The real question has been: what happens when you scale them up? As of now it appears that they scale decidedly sublinearly, but it was not clear at all two or three years ago, and it was definitely worth a try.
I do contract work in the LLM space which involves me seeing a lot of human prompts, and its made the magic of human reasoning fall away: Humans are shocking bad at reasoning on the large.
One of the things I find extremely frustrating is that almost no research on LLM reasoning ability benchmarks them against average humans.
Large proportions of humans struggle to comprehend even a moderately complex sentence with any level of precision.
Aren’t prompts seeking to offload reasoning though? Is that really a fair data point for this?
When people are claiming they can't reason, then yes, benchmarking against average human should be a bare minimum. Arguably they should benchmark against below-average humans too, because the bar where we'd be willing to argue that a human can't reason is very low.
If you're testing to see whether it can replace certain types of work, then it depends on where you would normally set the bar for that type of work. You could offload a whole lot of work with something that can reliably reason at below an average human.
Another one!
What’s the point of your argument?
AI companies: “There’s a new machine that can do reasoning!!!”
Some people: “actually they’re not very good at reasoning”
Some people like you: “well neither are humans so…”
○ ○ ○ ○ ○ ○ ○
• TASKS FOR THIS EXERCISE:
1. Reproduce word for word the stretch of the thread on LLM reasoning from "If you're testing" through "Another one!".
2. Continue the thread on LLM reasoning, starting after its final post.

• RECORDS:
○ ○ ○ ○ ○ ○ ○
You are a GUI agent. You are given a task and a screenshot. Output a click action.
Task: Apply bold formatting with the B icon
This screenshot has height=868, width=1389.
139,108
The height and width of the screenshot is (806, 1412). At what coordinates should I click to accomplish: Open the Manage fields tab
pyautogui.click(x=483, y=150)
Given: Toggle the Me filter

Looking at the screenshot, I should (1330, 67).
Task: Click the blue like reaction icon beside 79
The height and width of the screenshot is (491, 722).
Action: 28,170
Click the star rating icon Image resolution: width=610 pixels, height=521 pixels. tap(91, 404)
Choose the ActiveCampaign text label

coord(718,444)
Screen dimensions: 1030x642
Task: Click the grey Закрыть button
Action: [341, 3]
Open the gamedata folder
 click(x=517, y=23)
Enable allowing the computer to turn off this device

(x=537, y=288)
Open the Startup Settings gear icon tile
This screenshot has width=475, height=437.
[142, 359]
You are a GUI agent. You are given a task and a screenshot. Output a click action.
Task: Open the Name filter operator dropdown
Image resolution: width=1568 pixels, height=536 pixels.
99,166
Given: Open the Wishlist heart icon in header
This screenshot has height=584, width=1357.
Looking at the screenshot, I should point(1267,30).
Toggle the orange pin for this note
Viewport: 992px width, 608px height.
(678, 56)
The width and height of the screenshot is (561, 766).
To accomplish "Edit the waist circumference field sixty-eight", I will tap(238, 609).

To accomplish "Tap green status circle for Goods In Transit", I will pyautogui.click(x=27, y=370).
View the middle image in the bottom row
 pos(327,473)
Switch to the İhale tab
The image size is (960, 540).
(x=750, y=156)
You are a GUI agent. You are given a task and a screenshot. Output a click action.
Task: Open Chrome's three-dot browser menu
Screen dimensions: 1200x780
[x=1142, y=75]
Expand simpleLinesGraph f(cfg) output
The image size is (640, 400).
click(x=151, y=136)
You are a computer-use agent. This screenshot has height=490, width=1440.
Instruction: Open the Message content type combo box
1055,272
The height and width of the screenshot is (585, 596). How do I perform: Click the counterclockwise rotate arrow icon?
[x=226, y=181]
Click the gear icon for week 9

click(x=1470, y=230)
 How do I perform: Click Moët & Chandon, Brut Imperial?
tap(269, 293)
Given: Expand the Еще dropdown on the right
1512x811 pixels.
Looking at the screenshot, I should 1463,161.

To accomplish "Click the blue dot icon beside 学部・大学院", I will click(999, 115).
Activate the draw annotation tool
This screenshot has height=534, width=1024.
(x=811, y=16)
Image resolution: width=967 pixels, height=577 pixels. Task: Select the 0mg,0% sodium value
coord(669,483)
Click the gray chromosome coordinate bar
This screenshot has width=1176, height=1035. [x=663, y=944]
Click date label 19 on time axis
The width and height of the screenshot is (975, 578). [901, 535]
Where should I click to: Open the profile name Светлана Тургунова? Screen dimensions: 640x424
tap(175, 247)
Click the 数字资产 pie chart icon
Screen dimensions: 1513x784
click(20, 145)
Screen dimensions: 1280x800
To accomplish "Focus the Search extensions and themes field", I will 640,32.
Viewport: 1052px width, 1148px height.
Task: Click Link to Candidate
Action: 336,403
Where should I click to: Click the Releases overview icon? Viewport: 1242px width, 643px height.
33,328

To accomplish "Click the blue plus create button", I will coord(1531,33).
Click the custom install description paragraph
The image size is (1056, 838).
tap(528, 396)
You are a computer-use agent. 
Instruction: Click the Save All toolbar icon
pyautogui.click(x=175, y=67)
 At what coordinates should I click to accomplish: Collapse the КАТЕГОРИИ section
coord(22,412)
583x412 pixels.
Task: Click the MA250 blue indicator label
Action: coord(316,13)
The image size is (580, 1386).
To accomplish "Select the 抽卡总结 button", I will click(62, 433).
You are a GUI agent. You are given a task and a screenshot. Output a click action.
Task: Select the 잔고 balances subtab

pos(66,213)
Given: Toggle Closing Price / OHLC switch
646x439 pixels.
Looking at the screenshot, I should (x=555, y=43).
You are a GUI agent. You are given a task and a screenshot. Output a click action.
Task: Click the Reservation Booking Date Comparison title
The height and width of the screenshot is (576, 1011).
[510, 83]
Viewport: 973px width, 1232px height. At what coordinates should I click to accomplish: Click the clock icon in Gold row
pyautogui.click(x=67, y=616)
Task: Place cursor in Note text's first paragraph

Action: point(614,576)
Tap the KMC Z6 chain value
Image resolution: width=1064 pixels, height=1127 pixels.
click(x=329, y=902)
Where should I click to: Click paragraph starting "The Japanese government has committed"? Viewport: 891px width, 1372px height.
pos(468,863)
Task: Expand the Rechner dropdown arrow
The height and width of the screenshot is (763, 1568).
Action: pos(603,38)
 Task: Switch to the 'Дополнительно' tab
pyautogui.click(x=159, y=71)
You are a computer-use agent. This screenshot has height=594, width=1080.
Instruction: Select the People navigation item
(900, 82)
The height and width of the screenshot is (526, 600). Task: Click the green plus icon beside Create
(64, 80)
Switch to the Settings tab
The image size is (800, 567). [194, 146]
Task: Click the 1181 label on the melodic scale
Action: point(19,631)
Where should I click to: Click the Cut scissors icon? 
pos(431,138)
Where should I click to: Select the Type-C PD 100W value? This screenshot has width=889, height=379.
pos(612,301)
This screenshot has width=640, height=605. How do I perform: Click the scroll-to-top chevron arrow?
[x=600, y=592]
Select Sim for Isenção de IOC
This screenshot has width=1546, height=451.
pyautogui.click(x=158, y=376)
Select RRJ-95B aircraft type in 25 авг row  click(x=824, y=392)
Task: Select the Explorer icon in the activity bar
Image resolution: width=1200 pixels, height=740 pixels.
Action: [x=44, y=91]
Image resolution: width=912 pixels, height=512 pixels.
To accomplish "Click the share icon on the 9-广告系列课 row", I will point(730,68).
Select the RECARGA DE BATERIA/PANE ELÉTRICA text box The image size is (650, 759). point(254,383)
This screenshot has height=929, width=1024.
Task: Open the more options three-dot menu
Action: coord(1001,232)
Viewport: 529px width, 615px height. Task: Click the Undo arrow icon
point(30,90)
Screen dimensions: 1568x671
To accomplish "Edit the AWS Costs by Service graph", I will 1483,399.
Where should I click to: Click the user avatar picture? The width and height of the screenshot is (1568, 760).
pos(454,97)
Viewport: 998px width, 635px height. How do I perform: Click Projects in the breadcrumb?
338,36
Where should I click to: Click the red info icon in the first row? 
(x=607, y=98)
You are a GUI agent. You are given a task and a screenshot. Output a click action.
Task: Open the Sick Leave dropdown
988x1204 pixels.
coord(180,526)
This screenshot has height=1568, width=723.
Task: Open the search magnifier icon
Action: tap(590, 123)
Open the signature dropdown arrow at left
○ ○ ○ ○ ○ ○ ○
• ANSWERS TO THE EXERCISE:
1.
If you're testing to see whether it can replace certain types of work, then it depends on where you would normally set the bar for that type of work. You could offload a whole lot of work with something that can reliably reason at below an average human.
Another one!

2.
> research on LLM reasoning ability benchmarks them against average humans
Tin foil hat says that it’s because it probably wouldn’t look great and most LLM research is currently funded by ML companies.
> Large proportions of humans struggle to comprehend even a moderately complex sentence with any level of precision.
So what? How does that assumption make LLMs better?
The point of my argument is that the vast majority of tasks we carry out do not require good reasoning, because if they did most humans would be incapable of handling them. The point is also that a whole lot of people claim LLMs can't reason, based on setting the bar at a point where a large portion of humanity wouldn't clear it. If you actually benchmarked against average humans, a whole lot of the arguments against reasoning in LLMs would instantly look extremely unreasonable, and borderline offensive.
> Tin foil hat says that it’s because it probably wouldn’t look great and most LLM research is currently funded by ML companies.
They're currently regularly being benchmarked against expectations most humans can't meet. It'd make the models look a whole lot better.